§ Exercise aim: From the entries below, gather every line containing the string "will".

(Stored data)
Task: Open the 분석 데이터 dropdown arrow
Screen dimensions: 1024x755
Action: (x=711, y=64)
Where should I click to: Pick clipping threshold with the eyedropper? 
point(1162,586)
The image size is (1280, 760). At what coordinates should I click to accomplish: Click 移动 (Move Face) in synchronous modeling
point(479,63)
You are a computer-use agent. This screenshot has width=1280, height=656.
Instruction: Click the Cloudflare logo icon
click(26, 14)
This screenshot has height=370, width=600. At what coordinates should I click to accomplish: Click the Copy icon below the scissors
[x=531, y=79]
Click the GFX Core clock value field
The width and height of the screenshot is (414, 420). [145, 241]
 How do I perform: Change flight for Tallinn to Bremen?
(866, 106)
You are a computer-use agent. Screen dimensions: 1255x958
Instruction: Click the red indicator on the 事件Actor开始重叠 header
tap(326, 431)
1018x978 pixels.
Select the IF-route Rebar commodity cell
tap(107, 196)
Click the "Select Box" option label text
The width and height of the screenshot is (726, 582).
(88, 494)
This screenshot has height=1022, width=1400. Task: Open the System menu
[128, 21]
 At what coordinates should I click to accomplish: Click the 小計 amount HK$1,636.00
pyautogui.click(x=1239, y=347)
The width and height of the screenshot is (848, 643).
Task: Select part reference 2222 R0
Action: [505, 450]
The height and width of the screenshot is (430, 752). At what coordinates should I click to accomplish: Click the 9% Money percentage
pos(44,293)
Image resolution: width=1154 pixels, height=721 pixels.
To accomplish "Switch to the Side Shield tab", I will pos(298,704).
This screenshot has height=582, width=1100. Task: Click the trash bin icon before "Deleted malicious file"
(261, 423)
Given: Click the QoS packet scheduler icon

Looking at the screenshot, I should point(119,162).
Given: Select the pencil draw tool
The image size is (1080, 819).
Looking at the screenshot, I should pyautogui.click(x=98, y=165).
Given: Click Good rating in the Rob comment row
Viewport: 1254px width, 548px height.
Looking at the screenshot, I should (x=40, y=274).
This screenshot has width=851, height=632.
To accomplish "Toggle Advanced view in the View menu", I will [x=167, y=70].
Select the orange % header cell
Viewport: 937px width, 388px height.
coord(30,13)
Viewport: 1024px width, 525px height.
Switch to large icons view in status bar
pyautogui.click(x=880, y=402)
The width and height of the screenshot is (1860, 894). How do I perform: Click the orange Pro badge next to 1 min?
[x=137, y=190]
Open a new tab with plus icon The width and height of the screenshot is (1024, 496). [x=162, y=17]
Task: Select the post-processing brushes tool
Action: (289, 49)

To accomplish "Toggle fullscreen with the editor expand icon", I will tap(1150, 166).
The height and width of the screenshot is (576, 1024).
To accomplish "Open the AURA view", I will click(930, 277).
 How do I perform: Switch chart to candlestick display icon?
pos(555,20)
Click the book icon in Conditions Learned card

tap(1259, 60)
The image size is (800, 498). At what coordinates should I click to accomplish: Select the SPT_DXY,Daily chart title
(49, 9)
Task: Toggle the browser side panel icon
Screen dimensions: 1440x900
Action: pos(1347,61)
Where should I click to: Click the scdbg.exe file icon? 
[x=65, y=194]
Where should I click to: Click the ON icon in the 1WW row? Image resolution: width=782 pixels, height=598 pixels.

§ Solution for this problem:
To accomplish "Switch to the Side Shield tab", I will pos(298,704).
To accomplish "Toggle Advanced view in the View menu", I will [x=167, y=70].
To accomplish "Toggle fullscreen with the editor expand icon", I will tap(1150, 166).
To accomplish "Open the AURA view", I will click(930, 277).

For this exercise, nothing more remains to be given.